友達と出かけるなんてこれが初めてだ。楽しみでないわけがない。

日曜の朝はいつもより早く目が覚めた。時計を見るとまだ朝の七時。集合時間は八時だからまだ時間はある。
支度も終わってるしどうしようか。

本でも読むかな。そう思い読みかけの本を取り出したその時だった。俺のスマートフォンがピピピと音を立てた 。

こんな朝に電話なんて誰だろう。もしかしてラピかな。

「はい もしもし」

電話をとってみると、かけてきたのは思いもよらない人物だった。

それはハクだった。

「え?ハク?どうしたの?」

「ロン…ゲホッゲホッ」

なにやらひどく咳き込んでいる。具合が悪そうだ。

「もしかして体調悪い?」

そう尋ねると一言。
風邪ひいたと返ってきた。熱は38度。寒気と吐き気があるとのこと。

「親御さんは? 」

「今日は仕事」

「何か食べるものとか体を冷やすものはある? 」

「何もない…」

まじか…。風邪をひいた時、家に一人ぼっちのときほど心細いことはない。

「デート…ウサミちゃんには連絡したの?」

「うん。謝ってキャンセルしてもらった」

俺は時計を確認した。
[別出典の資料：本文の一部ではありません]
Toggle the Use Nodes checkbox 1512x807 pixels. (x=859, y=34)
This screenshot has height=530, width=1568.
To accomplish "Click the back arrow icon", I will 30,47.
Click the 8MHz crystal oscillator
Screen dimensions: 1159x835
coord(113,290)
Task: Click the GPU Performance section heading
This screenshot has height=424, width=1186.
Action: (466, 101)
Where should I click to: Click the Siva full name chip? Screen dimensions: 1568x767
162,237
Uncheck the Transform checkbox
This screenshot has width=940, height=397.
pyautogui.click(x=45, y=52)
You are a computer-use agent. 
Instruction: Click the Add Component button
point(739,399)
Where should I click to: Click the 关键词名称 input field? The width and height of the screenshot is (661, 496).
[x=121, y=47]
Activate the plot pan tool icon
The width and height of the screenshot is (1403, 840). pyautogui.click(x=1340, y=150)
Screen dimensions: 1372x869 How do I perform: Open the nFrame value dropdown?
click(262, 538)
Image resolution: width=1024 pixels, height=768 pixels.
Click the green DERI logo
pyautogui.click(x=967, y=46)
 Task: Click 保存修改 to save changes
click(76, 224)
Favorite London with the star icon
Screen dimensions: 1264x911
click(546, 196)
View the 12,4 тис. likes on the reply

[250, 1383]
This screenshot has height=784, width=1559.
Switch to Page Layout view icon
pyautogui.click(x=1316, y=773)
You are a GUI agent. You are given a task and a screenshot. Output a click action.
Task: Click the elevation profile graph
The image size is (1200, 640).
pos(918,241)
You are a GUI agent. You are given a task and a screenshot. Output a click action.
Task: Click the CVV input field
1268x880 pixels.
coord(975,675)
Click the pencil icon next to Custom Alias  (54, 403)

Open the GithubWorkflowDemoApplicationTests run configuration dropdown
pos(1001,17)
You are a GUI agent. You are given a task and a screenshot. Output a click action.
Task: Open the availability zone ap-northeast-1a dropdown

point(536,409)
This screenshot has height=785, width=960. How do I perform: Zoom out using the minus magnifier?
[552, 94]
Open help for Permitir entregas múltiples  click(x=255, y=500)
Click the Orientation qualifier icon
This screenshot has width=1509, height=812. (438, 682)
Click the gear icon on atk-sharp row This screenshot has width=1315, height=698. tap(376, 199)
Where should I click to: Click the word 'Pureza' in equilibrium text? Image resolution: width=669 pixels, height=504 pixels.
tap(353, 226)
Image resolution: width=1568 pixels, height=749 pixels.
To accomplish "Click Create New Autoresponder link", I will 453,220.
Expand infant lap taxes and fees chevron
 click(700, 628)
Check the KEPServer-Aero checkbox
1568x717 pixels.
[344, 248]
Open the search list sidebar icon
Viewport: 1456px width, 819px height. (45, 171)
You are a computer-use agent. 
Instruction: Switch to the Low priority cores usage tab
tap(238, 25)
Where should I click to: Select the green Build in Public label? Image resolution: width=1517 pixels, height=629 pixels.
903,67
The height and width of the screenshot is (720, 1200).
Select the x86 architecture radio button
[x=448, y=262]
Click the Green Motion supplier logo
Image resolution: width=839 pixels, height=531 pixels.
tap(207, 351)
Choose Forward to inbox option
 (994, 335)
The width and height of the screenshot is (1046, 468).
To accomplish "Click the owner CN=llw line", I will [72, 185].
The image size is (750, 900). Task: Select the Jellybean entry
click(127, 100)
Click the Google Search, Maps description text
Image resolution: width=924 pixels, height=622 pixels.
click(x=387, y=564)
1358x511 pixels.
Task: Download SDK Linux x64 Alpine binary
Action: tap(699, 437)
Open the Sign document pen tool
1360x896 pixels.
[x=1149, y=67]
まだ集合時間まで余裕がある。

「俺出かけるまであと一時間ぐらいあるから今から必要なもの買っていくよ」

そう提案するや否や電話を切り、近くのコンビニまで走った。そこで水や、おかゆ、氷枕、タオルなどを購入した。

その足でハクの家まで向かうとインターホンを鳴らす。
しかし、応答はなかった。恐る恐るドアノブに手をかけると鍵が開いていた。

「お邪魔します…」

ハクの家は何度か来たことがある。
俺は彼の部屋まで一直線に向かった。すると案の定彼はベッドの上でくたばっていた。

「大丈夫か?」

「んー」

彼は怠そうに布団を深く被っている。
まさかデートの日に体調崩すなんて気の毒に。

「水ここ置いとくから。あとおかゆ温めてくる」

俺は水をベッド脇の机の上に置いて部屋を出ようとした。すると、服の裾をぐいっと後ろに引かれた。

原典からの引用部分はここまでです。